Presuming that your set of programs, or package, has been adjusted so all needed GNU gettext files are available, and your `Makefile' files are adjusted (see section The Maintainer's View), each C module having translated C strings should contain the line:

#include <libintl.h>

The remaining changes to your C sources are discussed in the further sections of this chapter.

Triggering gettext Operations

The initialization of locale data should be done with more or less the same code in every program, as demonstrated below:

int
main (argc, argv)
     int argc;
     char argv;
{
  ...
  setlocale (LC_ALL, "");
  bindtextdomain (PACKAGE, LOCALEDIR);
  textdomain (PACKAGE);
  ...
}

PACKAGE and LOCALEDIR should be provided either by `config.h' or by the Makefile. For now consult the gettext sources for more information.

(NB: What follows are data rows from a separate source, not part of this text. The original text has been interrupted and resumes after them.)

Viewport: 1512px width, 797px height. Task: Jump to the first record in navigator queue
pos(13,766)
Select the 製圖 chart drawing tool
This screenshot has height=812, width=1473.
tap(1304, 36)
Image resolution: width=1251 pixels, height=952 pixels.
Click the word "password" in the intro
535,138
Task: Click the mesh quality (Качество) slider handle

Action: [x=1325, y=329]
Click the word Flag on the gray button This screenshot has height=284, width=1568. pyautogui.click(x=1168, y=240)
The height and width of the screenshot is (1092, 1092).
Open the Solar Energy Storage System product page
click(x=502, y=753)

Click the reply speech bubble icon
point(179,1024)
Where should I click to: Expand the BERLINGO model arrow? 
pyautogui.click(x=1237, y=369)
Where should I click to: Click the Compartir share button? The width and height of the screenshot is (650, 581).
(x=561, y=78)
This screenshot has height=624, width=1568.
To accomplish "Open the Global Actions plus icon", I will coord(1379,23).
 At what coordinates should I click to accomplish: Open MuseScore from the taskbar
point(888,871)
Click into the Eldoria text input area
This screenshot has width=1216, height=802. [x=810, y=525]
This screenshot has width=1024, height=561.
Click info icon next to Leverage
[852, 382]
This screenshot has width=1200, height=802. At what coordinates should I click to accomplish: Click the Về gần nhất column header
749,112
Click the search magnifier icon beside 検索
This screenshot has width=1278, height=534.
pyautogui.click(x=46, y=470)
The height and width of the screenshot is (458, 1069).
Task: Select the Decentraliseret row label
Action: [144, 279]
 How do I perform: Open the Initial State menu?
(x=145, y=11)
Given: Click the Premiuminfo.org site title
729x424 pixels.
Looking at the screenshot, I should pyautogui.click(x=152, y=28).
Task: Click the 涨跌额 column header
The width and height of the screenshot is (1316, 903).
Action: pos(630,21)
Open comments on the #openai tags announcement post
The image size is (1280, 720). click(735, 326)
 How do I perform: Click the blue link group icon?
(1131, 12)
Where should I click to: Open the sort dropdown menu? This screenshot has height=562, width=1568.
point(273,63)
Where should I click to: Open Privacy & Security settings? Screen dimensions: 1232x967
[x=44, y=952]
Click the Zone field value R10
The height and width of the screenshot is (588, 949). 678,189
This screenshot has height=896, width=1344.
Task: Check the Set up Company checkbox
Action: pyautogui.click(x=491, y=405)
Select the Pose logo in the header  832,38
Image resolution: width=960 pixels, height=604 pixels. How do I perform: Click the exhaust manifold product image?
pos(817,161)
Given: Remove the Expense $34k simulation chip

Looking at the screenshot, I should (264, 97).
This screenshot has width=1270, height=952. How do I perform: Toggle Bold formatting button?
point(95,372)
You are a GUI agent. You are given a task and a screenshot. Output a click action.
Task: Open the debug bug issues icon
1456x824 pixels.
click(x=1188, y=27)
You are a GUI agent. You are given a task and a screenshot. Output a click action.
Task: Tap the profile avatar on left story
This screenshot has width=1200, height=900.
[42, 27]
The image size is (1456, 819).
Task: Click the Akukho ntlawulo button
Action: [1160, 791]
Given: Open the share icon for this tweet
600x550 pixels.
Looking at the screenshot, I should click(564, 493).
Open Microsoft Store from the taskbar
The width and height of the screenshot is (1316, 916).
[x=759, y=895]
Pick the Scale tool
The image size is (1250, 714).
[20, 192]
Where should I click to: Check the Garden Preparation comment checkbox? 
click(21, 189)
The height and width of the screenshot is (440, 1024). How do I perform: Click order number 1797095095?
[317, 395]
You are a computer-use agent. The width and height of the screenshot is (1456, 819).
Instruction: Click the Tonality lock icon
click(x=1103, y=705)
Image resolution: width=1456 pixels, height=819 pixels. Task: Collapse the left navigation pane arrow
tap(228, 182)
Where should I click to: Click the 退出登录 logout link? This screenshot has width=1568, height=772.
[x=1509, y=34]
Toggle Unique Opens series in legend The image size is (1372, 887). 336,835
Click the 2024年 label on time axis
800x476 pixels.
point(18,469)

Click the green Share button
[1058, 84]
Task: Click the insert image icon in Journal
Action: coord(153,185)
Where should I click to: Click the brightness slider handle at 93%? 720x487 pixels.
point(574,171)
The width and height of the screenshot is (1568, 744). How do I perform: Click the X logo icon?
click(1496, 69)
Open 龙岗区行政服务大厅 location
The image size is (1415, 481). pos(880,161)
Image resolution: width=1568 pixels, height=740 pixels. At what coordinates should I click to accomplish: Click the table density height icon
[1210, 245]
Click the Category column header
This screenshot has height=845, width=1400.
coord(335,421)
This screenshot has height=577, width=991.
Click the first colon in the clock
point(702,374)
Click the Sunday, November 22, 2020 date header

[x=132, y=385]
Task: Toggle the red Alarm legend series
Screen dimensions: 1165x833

The use of LC_ALL might not be appropriate for you. LC_ALL includes all locale categories and especially LC_CTYPE. This later category is responsible for determining character classes with the isalnum etc. functions from `ctype.h' which could especially for programs, which process some kind of input language, be wrong. For example this would mean that a source code using the @,{c} (c-cedilla character) is runnable in France but not in the U.S.

Some systems also have problems with parsing number using the scanf functions if an other but the LC_ALL locale is used. The standards say that additional formats but the one known in the "C" locale might be recognized. But some systems seem to reject numbers in the "C" locale format. In some situation, it might also be a problem with the notation itself which makes it impossible to recognize whether the number is in the "C" locale or the local format. This can happen if thousands separator characters are used. Some locales define this character accordfing to the national conventions to '.' which is the same character used in the "C" locale to denote the decimal point.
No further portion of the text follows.